Derde fase: sense of self-regulated development and empowerment
Emotionele intelligentie gaat over het begrijpen van jezelf en het zorg dragen voor jezelf.
Vanuit een proces van toenemende spontaniteit en creativiteit gaat de jongere commitment aan en van daaruit op zoek naar eigen – niet universele – waarden en normen, gebaseerd op een toenemende sensitiviteit van de verreikende dynamiek en diversiteit van het leven.
Door het aanbieden van bewegingsvrijheid in de puurste zin van het woord, leert de jongere de waarde van emotionele, sociale en fysieke expressie en motoriek kennen en leert aan te geven hoe hij/zij beweegt in de wereld… . Begrenzingen worden organisch en daarmee acceptabel, functioneel en dus flexibel. De jongere wordt begeleid in het terug herkennen van deze fenomenen in de omgeving / de maatschappij. De cirkel wordt rond.

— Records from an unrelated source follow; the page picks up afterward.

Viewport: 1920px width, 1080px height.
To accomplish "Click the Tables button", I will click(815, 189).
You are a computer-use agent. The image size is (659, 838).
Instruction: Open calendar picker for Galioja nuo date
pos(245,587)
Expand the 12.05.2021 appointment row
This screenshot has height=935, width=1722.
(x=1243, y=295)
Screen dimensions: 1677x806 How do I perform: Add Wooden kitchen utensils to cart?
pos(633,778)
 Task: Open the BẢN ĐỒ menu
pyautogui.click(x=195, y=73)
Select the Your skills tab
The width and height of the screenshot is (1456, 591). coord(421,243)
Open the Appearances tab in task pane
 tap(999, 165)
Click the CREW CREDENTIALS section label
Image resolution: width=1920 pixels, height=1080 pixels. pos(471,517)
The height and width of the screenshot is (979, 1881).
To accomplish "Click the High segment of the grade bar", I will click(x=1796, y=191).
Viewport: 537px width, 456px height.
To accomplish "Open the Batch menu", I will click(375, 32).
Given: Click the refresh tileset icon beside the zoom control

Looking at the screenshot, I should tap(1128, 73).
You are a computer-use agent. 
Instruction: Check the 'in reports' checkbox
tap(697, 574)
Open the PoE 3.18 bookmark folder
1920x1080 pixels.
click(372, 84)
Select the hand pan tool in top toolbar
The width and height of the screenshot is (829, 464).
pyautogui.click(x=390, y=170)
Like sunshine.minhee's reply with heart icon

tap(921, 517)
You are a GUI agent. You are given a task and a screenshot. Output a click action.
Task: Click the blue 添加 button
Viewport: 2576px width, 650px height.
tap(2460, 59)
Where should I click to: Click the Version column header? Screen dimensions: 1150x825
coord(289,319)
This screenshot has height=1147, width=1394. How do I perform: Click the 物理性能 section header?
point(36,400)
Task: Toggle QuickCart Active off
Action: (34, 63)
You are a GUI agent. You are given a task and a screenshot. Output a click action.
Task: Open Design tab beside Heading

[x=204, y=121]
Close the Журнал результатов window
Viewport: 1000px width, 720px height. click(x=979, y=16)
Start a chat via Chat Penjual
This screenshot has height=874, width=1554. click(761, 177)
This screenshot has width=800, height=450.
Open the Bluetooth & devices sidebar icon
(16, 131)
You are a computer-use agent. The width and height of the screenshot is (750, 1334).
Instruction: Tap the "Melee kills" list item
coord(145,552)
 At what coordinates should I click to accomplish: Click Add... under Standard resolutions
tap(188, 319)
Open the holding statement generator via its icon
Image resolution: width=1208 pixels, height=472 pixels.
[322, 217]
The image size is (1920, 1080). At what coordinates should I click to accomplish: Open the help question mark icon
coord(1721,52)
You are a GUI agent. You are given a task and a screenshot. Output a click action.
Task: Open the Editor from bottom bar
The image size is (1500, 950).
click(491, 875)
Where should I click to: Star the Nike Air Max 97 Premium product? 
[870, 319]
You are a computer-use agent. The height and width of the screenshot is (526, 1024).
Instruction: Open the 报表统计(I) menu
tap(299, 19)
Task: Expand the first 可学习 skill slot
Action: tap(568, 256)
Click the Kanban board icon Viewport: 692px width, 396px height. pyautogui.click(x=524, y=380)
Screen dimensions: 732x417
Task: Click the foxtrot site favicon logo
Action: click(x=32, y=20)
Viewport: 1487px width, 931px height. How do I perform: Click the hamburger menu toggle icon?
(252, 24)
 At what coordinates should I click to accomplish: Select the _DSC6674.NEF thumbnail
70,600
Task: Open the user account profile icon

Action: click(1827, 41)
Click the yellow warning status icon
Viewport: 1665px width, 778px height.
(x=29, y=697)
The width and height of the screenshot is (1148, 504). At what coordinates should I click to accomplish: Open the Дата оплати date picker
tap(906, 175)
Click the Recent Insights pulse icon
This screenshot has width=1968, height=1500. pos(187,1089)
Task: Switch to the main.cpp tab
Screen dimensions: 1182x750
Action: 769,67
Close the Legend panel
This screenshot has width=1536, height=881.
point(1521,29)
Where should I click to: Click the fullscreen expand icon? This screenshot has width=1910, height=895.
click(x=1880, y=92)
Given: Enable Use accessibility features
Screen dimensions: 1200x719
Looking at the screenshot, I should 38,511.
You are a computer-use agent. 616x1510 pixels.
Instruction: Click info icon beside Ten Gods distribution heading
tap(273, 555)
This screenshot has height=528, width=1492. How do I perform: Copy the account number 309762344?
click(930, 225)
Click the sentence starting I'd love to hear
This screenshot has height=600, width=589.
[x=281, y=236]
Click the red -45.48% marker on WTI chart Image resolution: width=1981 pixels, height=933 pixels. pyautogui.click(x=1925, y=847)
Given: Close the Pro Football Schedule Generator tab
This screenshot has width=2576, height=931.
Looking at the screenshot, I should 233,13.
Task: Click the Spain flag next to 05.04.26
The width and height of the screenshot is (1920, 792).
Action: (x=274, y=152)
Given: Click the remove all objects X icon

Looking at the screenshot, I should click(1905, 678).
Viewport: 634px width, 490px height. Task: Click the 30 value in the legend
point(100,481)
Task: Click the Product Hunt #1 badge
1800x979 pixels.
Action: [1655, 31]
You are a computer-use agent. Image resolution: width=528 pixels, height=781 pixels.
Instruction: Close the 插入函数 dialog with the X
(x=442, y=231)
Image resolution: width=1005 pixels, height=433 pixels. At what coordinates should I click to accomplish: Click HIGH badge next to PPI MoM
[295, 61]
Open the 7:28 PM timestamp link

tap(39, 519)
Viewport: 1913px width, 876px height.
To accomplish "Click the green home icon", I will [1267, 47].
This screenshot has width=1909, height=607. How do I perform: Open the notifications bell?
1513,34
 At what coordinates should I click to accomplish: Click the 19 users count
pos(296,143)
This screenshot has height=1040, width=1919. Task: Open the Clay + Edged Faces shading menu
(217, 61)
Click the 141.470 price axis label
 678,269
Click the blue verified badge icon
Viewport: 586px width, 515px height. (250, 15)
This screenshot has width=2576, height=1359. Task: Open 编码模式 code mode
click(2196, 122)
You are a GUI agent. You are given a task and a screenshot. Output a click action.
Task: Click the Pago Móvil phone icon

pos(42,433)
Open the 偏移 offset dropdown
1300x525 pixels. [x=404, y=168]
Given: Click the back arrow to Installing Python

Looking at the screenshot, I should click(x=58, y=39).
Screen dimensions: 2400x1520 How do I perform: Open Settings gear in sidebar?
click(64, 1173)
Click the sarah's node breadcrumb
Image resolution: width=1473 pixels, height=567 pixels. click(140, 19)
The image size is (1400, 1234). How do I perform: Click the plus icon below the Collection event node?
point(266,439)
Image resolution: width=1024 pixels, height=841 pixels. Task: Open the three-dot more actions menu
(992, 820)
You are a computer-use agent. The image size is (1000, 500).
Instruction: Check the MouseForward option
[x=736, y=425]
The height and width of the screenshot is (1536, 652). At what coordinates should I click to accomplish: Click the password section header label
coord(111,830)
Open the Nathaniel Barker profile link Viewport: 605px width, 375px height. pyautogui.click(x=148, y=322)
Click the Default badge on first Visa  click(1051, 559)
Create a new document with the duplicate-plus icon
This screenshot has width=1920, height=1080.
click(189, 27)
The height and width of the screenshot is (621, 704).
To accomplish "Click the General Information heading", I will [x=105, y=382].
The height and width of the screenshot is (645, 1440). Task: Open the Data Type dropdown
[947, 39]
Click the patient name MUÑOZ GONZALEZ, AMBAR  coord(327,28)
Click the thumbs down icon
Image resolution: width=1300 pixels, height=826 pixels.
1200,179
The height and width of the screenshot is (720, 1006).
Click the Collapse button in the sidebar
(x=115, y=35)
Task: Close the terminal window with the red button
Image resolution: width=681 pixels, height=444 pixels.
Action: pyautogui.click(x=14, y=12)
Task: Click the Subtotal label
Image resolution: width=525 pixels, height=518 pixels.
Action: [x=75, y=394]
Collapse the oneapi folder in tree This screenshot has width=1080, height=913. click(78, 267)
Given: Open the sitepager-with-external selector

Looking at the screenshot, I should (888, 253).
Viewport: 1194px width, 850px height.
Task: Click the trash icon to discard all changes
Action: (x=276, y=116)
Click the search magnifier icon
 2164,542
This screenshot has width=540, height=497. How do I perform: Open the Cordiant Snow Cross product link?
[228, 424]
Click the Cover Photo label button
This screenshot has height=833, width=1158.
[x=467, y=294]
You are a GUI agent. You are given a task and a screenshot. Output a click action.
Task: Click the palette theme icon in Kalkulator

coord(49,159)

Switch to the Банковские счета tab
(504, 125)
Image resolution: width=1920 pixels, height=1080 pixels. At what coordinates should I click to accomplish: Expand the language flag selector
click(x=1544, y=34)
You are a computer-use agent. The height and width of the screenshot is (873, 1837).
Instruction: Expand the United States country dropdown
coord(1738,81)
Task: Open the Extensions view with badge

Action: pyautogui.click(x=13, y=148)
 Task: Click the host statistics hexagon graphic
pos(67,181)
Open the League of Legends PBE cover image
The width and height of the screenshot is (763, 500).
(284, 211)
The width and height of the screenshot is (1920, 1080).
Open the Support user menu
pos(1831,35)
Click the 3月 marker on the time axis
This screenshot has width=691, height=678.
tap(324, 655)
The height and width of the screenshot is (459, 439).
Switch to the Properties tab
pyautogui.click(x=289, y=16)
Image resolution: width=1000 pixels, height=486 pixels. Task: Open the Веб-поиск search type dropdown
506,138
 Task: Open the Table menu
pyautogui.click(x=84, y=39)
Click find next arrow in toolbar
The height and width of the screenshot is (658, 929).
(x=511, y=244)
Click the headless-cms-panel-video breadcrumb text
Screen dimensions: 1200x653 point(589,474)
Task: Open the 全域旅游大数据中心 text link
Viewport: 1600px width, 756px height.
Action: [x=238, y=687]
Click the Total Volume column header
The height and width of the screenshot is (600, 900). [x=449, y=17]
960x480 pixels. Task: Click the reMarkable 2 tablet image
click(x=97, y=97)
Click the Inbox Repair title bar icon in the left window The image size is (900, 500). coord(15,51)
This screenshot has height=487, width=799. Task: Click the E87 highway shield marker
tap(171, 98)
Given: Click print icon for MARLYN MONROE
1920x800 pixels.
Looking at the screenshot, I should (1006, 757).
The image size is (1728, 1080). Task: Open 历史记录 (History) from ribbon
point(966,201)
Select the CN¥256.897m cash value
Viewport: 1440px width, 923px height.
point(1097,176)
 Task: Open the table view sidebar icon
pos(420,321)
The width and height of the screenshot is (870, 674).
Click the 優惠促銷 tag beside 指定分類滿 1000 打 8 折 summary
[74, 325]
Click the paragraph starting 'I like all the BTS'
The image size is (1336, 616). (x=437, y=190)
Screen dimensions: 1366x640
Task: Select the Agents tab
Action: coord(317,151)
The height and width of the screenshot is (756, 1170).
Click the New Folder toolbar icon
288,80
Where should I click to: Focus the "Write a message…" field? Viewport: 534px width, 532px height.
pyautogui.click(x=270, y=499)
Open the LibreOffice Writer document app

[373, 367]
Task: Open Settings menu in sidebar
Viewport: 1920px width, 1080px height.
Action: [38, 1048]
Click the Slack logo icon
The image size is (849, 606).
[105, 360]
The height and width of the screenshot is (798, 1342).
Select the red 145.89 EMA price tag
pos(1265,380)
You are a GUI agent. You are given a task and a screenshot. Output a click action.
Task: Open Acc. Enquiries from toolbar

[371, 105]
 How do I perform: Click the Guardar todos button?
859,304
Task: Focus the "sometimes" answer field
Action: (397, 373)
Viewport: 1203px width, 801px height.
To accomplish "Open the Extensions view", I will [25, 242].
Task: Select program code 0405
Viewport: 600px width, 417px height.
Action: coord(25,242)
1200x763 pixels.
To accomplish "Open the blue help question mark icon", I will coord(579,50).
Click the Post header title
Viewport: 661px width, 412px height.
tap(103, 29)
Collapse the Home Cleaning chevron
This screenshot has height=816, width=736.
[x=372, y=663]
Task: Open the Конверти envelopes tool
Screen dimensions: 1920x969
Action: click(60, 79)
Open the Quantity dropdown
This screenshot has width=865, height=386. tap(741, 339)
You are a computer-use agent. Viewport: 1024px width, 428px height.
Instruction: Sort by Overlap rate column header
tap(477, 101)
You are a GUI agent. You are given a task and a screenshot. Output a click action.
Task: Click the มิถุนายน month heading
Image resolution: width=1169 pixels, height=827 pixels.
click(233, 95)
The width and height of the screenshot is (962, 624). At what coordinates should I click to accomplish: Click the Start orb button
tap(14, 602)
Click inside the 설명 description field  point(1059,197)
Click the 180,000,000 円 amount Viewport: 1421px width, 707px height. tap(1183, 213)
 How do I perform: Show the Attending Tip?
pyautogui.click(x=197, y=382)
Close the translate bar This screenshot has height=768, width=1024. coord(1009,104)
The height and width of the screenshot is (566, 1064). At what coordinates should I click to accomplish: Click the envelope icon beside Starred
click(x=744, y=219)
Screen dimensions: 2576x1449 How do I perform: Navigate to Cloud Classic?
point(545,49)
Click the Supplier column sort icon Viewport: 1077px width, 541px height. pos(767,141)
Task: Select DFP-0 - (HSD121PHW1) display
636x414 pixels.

De jongere begrijpt de relatie tussen de binnenste en buitenste dimensies van de maatschappij en zichzelf, en ontwikkelt manieren om de bron van zijn motivaties en acties te zien en te veranderen.
De hernieuwde openheid voor de eigen authentieke ervaring leidt tot een aanvaardende houding die ruimte biedt om met de diversiteit binnen de reële wereld om te gaan. Vanuit dit bewustzijn leert de jongere de ontstane ruimtes in te vullen met intuïtieve zowel als leerbare sociaal- empathische vaardigheden; het leert beiden te herkennen als functioneel.